___ EXCERPT TO READ ___

Passing a pointer to a stack-allocated array: legal?


I messed up my original attempt to create a minimal example. The code shown here seems to work fine. (How do you delete a post, anyway?)

original note:

The following sketch is putting my electron into Hard Fault. I believe it comes from passing a stack-allocated array as an argument to f1(), but I don’t see why that should be a problem: we’re still lexically inside of f2(), so the array should still be on the stack.

(Note: I suspect the passing of the array to be the problem because in a larger sketch, the called function was getting an array of zeros. Paring it down to this minimal sketch resulted in Hard Fault errors.)

Is there anything obviously wrong with this?

___ INFORMATION SUPPLIED ___

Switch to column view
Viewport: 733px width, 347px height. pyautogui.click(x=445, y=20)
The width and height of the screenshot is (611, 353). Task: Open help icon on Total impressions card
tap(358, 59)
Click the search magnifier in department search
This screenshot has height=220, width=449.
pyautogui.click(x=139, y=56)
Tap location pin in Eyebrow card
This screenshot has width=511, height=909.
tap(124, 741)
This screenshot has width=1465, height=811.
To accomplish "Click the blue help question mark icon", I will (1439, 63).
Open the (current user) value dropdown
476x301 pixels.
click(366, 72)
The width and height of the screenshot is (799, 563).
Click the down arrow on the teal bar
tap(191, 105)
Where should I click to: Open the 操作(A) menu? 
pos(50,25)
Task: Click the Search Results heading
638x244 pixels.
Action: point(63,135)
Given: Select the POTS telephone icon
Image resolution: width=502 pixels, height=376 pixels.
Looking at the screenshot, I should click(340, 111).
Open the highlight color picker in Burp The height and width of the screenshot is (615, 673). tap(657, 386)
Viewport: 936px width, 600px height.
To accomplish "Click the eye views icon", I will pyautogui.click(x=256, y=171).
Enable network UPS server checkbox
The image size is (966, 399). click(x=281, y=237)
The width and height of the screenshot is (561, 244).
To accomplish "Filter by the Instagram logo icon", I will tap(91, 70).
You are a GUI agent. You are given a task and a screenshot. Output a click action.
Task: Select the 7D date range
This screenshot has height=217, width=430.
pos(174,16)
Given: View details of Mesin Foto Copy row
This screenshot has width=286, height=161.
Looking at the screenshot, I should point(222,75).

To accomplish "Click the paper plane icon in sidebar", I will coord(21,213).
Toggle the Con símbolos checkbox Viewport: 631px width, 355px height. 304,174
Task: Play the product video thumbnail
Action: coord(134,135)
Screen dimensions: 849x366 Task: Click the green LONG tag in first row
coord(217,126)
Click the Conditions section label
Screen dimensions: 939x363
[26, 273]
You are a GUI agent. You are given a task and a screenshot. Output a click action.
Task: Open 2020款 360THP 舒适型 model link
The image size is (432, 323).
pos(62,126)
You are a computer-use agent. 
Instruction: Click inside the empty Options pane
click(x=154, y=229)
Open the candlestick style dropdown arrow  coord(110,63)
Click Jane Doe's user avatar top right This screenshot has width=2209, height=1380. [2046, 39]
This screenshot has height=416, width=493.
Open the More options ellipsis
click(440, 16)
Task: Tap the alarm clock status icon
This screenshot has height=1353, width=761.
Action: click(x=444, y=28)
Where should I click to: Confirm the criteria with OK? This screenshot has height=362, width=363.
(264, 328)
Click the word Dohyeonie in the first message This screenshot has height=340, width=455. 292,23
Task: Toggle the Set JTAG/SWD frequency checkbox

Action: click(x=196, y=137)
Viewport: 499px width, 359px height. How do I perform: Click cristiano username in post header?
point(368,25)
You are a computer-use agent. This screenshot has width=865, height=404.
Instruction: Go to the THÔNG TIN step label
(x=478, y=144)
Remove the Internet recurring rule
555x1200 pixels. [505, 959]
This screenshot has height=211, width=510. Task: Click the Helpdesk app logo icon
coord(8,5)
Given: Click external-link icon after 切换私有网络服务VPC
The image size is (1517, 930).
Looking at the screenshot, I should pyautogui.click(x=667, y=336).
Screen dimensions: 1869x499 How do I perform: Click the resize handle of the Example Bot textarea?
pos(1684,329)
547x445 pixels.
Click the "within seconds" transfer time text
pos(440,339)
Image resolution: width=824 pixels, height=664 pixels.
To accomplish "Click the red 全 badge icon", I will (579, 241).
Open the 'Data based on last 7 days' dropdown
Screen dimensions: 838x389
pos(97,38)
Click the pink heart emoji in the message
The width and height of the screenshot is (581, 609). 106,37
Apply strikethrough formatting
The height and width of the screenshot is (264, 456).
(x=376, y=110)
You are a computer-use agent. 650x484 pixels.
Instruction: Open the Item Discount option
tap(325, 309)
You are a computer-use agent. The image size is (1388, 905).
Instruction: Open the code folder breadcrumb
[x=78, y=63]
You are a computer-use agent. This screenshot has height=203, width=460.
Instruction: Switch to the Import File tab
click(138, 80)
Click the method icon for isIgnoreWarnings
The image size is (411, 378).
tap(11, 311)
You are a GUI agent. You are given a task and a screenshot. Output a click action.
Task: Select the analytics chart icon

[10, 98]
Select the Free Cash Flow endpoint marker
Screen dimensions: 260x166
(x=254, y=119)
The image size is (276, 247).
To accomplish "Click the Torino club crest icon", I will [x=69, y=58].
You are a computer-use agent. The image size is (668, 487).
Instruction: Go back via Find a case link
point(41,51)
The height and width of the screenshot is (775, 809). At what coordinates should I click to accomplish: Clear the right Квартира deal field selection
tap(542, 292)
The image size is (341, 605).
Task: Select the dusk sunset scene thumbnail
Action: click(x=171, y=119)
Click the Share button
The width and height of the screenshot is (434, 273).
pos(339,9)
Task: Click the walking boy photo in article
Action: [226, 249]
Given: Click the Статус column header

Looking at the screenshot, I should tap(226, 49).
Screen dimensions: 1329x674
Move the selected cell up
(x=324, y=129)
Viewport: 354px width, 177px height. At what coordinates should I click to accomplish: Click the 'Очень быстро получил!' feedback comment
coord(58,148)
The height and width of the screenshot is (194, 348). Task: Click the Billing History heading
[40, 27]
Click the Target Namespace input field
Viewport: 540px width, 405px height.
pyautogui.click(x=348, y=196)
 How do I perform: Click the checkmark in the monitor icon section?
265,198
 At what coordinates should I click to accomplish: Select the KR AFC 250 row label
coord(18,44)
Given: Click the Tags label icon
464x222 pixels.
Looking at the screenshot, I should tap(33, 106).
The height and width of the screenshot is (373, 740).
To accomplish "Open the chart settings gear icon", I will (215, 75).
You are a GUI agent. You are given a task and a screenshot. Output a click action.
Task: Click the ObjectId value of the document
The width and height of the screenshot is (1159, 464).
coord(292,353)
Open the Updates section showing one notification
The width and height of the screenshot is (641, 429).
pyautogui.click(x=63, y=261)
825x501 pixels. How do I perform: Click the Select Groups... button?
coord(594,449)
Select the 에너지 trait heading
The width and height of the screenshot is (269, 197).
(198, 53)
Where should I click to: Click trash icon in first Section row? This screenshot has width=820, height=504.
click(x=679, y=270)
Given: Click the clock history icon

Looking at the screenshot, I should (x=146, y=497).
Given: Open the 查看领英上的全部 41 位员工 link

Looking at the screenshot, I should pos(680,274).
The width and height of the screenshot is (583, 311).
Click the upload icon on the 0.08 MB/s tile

___

• **CHALLENGES**:
A: Reproduce the lines of the records from the line containing "Given: Click the Tags label icon" through the line containing "pyautogui.click(x=63, y=261)", inclusive, without any alteration.
B: Proceed with the forum post about passing a pointer to a stack-allocated array, starting after its final sentence.

• **THE RESPONSES**:
A:
Given: Click the Tags label icon
464x222 pixels.
Looking at the screenshot, I should tap(33, 106).
The height and width of the screenshot is (373, 740).
To accomplish "Open the chart settings gear icon", I will (215, 75).
You are a GUI agent. You are given a task and a screenshot. Output a click action.
Task: Click the ObjectId value of the document
The width and height of the screenshot is (1159, 464).
coord(292,353)
Open the Updates section showing one notification
The width and height of the screenshot is (641, 429).
pyautogui.click(x=63, y=261)

B:
#define N_VALUES 4

void f1(double values[]) {
  for (int i=0; i<N_VALUES; i++) {

void f2() {
  double x[N_VALUES];
  x[0] = 1.23;
  x[1] = 2.34;
  x[2] = 3.45;
  x[3] = 4.56;

void setup() {

void loop() {

Solved. The real problem was trying to use the abs() function like this:

double err = abs(0.5 - samples[i])

which was always evaluating to zero. I forgot that it’s a macro.

1 Like

@rdpoor, just a note. It is always better to pass a pointer to an array than the entire array itself. This reduces the stack depth and makes the function call faster.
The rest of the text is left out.